--- START ---

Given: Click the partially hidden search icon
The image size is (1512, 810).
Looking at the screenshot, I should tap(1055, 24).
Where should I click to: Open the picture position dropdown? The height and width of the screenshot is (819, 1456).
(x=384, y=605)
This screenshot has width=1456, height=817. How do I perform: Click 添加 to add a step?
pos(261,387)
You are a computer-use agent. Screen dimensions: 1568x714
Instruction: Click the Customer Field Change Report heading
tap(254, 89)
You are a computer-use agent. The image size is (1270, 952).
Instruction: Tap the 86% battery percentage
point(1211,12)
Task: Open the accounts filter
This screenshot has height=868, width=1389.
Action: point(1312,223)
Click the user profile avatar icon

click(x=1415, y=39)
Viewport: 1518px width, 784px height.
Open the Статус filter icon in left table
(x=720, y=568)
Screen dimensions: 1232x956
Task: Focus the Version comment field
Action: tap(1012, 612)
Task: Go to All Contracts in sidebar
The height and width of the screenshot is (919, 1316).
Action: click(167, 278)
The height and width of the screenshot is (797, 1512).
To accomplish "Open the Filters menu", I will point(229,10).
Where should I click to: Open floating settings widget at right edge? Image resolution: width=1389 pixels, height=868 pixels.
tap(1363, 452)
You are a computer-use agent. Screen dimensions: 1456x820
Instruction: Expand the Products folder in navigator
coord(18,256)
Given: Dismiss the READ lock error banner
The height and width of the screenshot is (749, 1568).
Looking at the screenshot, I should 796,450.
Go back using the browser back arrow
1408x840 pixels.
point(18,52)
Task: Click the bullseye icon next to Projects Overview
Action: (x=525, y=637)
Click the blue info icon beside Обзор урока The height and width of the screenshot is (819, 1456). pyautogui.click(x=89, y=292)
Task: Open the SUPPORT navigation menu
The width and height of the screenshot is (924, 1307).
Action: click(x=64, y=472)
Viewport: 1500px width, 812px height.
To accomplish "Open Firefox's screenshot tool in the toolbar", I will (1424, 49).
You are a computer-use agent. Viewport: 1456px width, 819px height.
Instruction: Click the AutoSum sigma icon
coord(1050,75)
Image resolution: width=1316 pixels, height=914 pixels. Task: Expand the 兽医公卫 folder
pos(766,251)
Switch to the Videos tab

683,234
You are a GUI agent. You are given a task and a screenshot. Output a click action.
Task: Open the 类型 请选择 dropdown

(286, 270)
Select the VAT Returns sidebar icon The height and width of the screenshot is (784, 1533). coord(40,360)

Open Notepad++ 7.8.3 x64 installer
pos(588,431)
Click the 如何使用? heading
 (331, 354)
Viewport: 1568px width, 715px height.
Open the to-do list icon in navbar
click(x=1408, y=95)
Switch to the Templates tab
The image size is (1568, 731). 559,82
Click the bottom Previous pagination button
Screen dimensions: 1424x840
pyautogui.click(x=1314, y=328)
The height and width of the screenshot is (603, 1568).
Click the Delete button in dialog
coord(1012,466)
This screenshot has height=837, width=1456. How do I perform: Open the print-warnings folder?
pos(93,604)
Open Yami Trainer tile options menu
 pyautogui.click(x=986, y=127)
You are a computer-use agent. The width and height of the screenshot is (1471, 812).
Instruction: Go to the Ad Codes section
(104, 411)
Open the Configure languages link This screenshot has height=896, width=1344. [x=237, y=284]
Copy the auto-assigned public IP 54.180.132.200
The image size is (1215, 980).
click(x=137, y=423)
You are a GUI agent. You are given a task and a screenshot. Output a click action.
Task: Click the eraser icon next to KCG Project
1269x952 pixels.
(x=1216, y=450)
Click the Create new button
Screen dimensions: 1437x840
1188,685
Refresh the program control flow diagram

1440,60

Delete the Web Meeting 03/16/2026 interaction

--- END ---

**TRY IT**
A word-for-word transcription of the material is required.

**SOLUTION TO THIS EXERCISE**
Given: Click the partially hidden search icon
The image size is (1512, 810).
Looking at the screenshot, I should tap(1055, 24).
Where should I click to: Open the picture position dropdown? The height and width of the screenshot is (819, 1456).
(x=384, y=605)
This screenshot has width=1456, height=817. How do I perform: Click 添加 to add a step?
pos(261,387)
You are a computer-use agent. Screen dimensions: 1568x714
Instruction: Click the Customer Field Change Report heading
tap(254, 89)
You are a computer-use agent. The image size is (1270, 952).
Instruction: Tap the 86% battery percentage
point(1211,12)
Task: Open the accounts filter
This screenshot has height=868, width=1389.
Action: point(1312,223)
Click the user profile avatar icon

click(x=1415, y=39)
Viewport: 1518px width, 784px height.
Open the Статус filter icon in left table
(x=720, y=568)
Screen dimensions: 1232x956
Task: Focus the Version comment field
Action: tap(1012, 612)
Task: Go to All Contracts in sidebar
The height and width of the screenshot is (919, 1316).
Action: click(167, 278)
The height and width of the screenshot is (797, 1512).
To accomplish "Open the Filters menu", I will point(229,10).
Where should I click to: Open floating settings widget at right edge? Image resolution: width=1389 pixels, height=868 pixels.
tap(1363, 452)
You are a computer-use agent. Screen dimensions: 1456x820
Instruction: Expand the Products folder in navigator
coord(18,256)
Given: Dismiss the READ lock error banner
The height and width of the screenshot is (749, 1568).
Looking at the screenshot, I should 796,450.
Go back using the browser back arrow
1408x840 pixels.
point(18,52)
Task: Click the bullseye icon next to Projects Overview
Action: (x=525, y=637)
Click the blue info icon beside Обзор урока The height and width of the screenshot is (819, 1456). pyautogui.click(x=89, y=292)
Task: Open the SUPPORT navigation menu
The width and height of the screenshot is (924, 1307).
Action: click(x=64, y=472)
Viewport: 1500px width, 812px height.
To accomplish "Open Firefox's screenshot tool in the toolbar", I will (1424, 49).
You are a computer-use agent. Viewport: 1456px width, 819px height.
Instruction: Click the AutoSum sigma icon
coord(1050,75)
Image resolution: width=1316 pixels, height=914 pixels. Task: Expand the 兽医公卫 folder
pos(766,251)
Switch to the Videos tab

683,234
You are a GUI agent. You are given a task and a screenshot. Output a click action.
Task: Open the 类型 请选择 dropdown

(286, 270)
Select the VAT Returns sidebar icon The height and width of the screenshot is (784, 1533). coord(40,360)

Open Notepad++ 7.8.3 x64 installer
pos(588,431)
Click the 如何使用? heading
 (331, 354)
Viewport: 1568px width, 715px height.
Open the to-do list icon in navbar
click(x=1408, y=95)
Switch to the Templates tab
The image size is (1568, 731). 559,82
Click the bottom Previous pagination button
Screen dimensions: 1424x840
pyautogui.click(x=1314, y=328)
The height and width of the screenshot is (603, 1568).
Click the Delete button in dialog
coord(1012,466)
This screenshot has height=837, width=1456. How do I perform: Open the print-warnings folder?
pos(93,604)
Open Yami Trainer tile options menu
 pyautogui.click(x=986, y=127)
You are a computer-use agent. The width and height of the screenshot is (1471, 812).
Instruction: Go to the Ad Codes section
(104, 411)
Open the Configure languages link This screenshot has height=896, width=1344. [x=237, y=284]
Copy the auto-assigned public IP 54.180.132.200
The image size is (1215, 980).
click(x=137, y=423)
You are a GUI agent. You are given a task and a screenshot. Output a click action.
Task: Click the eraser icon next to KCG Project
1269x952 pixels.
(x=1216, y=450)
Click the Create new button
Screen dimensions: 1437x840
1188,685
Refresh the program control flow diagram

1440,60

Delete the Web Meeting 03/16/2026 interaction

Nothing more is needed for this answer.